* [DO THIS] Copy out word for word the stretch of rows from the one containing "Serva (1) (324, 974)" through the one containing "Inzerce (349, 114)", including both of those rows.

--------------------------------

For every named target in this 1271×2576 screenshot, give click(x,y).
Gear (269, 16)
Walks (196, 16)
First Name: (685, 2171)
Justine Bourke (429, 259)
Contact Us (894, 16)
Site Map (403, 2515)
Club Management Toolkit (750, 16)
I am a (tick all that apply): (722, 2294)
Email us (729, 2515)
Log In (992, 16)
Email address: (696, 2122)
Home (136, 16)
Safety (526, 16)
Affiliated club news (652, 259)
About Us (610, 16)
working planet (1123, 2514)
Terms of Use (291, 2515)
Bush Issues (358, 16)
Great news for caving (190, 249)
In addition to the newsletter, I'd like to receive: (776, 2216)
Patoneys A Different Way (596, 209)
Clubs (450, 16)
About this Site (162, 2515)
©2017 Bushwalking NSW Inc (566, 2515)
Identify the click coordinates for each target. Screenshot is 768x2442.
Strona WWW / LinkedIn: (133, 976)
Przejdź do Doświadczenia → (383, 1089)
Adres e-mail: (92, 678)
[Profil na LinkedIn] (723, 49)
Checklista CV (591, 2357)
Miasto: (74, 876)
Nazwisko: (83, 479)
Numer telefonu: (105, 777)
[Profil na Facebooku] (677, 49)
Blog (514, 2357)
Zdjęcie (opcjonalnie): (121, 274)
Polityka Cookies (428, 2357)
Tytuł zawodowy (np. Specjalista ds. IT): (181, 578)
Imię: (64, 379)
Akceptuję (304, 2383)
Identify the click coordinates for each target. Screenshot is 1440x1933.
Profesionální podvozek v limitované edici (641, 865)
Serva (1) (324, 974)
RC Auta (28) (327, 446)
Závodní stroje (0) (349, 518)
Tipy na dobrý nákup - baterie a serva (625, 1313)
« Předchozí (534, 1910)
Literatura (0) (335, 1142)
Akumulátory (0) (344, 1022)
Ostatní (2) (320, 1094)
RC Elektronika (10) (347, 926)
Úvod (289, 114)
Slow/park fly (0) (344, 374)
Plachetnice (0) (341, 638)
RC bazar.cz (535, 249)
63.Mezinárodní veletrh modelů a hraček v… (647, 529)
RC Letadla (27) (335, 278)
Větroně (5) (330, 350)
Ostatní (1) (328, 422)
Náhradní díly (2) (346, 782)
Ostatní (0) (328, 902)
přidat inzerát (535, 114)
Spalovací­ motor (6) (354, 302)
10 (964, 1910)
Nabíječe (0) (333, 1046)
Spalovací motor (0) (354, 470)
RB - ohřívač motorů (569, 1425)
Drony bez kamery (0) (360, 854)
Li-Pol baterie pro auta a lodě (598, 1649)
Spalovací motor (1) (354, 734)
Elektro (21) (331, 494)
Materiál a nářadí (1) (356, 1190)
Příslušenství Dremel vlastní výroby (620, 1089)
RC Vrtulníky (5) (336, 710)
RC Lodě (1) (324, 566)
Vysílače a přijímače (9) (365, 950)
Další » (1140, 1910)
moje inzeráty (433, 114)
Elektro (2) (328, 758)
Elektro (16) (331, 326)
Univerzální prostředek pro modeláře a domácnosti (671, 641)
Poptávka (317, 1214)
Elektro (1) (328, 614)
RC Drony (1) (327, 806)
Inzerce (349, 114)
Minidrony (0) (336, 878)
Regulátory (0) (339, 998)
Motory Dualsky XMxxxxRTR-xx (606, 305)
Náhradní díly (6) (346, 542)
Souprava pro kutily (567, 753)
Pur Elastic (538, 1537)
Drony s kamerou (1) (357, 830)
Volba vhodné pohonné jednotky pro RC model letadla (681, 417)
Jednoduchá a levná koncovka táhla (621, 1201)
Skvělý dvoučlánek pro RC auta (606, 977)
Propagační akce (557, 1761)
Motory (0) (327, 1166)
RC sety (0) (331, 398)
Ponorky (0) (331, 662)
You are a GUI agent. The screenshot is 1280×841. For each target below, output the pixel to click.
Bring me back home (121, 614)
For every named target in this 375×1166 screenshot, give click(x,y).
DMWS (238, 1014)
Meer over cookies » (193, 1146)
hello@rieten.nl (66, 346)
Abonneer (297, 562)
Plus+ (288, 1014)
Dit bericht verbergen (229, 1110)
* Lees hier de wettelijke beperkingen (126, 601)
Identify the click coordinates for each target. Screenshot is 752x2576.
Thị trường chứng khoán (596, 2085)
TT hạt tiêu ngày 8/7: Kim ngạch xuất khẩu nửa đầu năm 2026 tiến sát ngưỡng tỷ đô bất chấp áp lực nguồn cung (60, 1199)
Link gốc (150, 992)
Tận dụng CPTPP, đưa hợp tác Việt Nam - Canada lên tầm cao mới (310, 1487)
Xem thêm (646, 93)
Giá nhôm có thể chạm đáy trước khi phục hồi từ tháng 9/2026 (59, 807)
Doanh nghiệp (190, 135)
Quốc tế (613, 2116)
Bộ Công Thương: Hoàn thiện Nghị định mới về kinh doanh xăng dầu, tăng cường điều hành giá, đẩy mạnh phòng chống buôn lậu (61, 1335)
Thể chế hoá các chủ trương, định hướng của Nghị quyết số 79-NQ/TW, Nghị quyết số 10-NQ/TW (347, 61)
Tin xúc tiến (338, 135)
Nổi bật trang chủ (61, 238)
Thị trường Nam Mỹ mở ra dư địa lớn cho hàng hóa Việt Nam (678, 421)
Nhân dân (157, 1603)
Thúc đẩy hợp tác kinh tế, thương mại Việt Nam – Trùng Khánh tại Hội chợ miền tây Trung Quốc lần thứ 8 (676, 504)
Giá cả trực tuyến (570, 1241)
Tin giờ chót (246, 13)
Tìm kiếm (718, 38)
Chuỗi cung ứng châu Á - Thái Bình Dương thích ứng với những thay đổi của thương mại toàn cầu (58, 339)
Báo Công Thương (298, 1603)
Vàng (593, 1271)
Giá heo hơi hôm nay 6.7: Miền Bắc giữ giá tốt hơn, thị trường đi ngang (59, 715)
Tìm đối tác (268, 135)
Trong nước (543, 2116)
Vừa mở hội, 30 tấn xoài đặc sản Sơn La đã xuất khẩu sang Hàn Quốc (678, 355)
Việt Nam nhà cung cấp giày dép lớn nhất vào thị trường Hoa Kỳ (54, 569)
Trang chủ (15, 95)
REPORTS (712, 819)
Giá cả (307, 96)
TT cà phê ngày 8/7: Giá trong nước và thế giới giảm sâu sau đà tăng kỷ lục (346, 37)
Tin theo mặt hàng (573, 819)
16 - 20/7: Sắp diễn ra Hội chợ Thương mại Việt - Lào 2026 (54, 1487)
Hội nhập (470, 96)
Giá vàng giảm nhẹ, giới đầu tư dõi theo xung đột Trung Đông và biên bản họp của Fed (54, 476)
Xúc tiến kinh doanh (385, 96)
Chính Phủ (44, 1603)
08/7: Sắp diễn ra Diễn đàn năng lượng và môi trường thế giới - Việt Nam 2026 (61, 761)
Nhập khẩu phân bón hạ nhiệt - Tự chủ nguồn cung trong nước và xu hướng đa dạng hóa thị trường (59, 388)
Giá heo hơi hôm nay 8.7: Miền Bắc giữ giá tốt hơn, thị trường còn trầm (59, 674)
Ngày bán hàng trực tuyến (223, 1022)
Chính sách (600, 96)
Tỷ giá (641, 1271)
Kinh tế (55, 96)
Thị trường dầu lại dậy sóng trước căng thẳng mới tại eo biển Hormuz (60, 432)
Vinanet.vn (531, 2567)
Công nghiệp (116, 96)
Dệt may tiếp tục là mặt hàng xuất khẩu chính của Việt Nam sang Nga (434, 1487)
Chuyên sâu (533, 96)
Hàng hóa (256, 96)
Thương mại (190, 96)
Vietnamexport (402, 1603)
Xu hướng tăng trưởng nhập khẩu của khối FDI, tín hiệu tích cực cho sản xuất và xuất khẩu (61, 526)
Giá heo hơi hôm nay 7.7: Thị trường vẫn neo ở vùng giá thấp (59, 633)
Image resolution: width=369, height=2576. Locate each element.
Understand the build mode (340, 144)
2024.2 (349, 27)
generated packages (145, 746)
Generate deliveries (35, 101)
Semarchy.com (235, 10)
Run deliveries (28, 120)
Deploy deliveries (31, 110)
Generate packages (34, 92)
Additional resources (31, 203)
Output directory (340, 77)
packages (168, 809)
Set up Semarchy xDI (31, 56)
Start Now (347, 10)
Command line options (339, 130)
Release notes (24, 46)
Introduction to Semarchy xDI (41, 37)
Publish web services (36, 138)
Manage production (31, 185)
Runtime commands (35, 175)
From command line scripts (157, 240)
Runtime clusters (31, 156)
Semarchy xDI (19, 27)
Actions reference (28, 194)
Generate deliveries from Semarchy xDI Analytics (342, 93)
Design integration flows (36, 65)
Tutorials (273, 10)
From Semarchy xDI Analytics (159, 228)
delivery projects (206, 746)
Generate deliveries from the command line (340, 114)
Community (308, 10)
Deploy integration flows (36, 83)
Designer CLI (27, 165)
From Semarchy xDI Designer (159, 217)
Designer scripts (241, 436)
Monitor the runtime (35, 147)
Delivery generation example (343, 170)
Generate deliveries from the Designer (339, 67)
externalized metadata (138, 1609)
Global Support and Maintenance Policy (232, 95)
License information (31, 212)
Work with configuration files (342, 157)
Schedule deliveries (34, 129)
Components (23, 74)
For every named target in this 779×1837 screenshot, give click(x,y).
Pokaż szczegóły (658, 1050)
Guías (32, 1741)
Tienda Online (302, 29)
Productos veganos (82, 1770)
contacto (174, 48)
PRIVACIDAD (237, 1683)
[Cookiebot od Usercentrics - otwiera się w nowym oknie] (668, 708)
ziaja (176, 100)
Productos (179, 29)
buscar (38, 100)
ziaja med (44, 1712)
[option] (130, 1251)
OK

--------------------------------

* [EXERCISE RESPONSE]
Serva (1) (324, 974)
RC Auta (28) (327, 446)
Závodní stroje (0) (349, 518)
Tipy na dobrý nákup - baterie a serva (625, 1313)
« Předchozí (534, 1910)
Literatura (0) (335, 1142)
Akumulátory (0) (344, 1022)
Ostatní (2) (320, 1094)
RC Elektronika (10) (347, 926)
Úvod (289, 114)
Slow/park fly (0) (344, 374)
Plachetnice (0) (341, 638)
RC bazar.cz (535, 249)
63.Mezinárodní veletrh modelů a hraček v… (647, 529)
RC Letadla (27) (335, 278)
Větroně (5) (330, 350)
Ostatní (1) (328, 422)
Náhradní díly (2) (346, 782)
Ostatní (0) (328, 902)
přidat inzerát (535, 114)
Spalovací­ motor (6) (354, 302)
10 (964, 1910)
Nabíječe (0) (333, 1046)
Spalovací motor (0) (354, 470)
RB - ohřívač motorů (569, 1425)
Drony bez kamery (0) (360, 854)
Li-Pol baterie pro auta a lodě (598, 1649)
Spalovací motor (1) (354, 734)
Elektro (21) (331, 494)
Materiál a nářadí (1) (356, 1190)
Příslušenství Dremel vlastní výroby (620, 1089)
RC Vrtulníky (5) (336, 710)
RC Lodě (1) (324, 566)
Vysílače a přijímače (9) (365, 950)
Další » (1140, 1910)
moje inzeráty (433, 114)
Elektro (2) (328, 758)
Elektro (16) (331, 326)
Univerzální prostředek pro modeláře a domácnosti (671, 641)
Poptávka (317, 1214)
Elektro (1) (328, 614)
RC Drony (1) (327, 806)
Inzerce (349, 114)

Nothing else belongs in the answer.